- [RECORDS SHOWN]
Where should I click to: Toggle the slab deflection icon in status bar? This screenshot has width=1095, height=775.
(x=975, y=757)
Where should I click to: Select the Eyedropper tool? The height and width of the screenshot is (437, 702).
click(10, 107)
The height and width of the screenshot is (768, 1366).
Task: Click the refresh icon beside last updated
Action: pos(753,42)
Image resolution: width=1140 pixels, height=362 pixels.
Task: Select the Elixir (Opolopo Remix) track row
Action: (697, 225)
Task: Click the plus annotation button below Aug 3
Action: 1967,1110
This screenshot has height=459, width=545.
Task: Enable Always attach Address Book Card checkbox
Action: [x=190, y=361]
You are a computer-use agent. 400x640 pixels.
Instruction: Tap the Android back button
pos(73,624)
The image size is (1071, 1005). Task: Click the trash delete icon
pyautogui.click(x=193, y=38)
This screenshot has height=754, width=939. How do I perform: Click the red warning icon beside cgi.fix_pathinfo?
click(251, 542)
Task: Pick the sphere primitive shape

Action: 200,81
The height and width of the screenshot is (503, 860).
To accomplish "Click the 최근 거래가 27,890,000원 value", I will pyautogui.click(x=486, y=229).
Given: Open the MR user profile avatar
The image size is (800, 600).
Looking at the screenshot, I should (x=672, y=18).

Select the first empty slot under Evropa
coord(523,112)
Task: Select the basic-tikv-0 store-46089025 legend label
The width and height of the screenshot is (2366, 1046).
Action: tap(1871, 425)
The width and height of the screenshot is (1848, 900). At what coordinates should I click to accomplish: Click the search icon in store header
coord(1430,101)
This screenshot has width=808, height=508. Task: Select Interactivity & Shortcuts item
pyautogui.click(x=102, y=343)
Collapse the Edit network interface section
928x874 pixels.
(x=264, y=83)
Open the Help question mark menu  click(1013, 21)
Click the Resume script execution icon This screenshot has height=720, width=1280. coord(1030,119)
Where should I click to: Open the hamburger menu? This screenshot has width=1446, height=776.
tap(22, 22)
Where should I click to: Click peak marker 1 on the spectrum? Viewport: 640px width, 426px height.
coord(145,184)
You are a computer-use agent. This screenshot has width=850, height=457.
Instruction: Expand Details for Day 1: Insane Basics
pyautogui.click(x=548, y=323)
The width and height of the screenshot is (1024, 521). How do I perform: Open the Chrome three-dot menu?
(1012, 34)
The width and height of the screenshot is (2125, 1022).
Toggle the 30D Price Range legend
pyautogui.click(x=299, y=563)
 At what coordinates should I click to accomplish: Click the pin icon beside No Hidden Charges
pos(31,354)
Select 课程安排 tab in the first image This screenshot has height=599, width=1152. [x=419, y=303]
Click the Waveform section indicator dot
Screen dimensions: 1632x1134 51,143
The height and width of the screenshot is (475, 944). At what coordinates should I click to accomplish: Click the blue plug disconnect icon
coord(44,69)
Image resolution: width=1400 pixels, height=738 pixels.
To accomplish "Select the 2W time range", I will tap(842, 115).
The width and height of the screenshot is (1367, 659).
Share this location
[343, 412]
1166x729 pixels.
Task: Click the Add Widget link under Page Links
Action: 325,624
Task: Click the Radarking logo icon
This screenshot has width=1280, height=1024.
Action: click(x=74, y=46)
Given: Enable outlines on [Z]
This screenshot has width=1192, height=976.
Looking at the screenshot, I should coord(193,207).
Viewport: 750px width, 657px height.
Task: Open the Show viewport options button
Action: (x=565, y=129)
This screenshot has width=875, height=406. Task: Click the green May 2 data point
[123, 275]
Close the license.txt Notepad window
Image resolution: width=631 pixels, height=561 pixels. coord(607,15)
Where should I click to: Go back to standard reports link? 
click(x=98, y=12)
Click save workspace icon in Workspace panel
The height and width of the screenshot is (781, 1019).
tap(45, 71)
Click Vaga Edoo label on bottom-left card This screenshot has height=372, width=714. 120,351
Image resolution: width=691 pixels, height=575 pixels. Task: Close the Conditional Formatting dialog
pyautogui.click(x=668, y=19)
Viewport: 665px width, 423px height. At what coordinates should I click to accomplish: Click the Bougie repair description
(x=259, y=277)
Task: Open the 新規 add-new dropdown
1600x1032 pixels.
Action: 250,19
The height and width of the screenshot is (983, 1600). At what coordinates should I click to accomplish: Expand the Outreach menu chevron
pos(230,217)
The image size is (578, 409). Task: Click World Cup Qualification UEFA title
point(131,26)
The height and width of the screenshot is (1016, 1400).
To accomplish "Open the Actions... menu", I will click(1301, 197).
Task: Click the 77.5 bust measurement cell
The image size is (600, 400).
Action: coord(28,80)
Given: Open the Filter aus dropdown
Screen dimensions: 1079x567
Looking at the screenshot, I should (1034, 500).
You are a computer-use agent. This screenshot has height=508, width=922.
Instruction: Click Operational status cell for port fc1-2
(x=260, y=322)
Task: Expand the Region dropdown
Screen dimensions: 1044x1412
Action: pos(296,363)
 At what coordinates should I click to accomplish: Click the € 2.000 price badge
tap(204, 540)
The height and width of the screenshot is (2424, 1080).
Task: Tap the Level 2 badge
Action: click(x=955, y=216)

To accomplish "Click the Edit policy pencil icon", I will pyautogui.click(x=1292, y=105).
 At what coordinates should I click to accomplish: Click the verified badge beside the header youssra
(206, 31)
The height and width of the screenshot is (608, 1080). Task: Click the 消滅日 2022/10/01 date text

- [ACTIVITY] From the records above, return each line that includes "agent".

- [RESULT BELOW]
You are a computer-use agent. 400x640 pixels.
You are a computer-use agent. This screenshot has width=850, height=457.
You are a computer-use agent. This screenshot has height=508, width=922.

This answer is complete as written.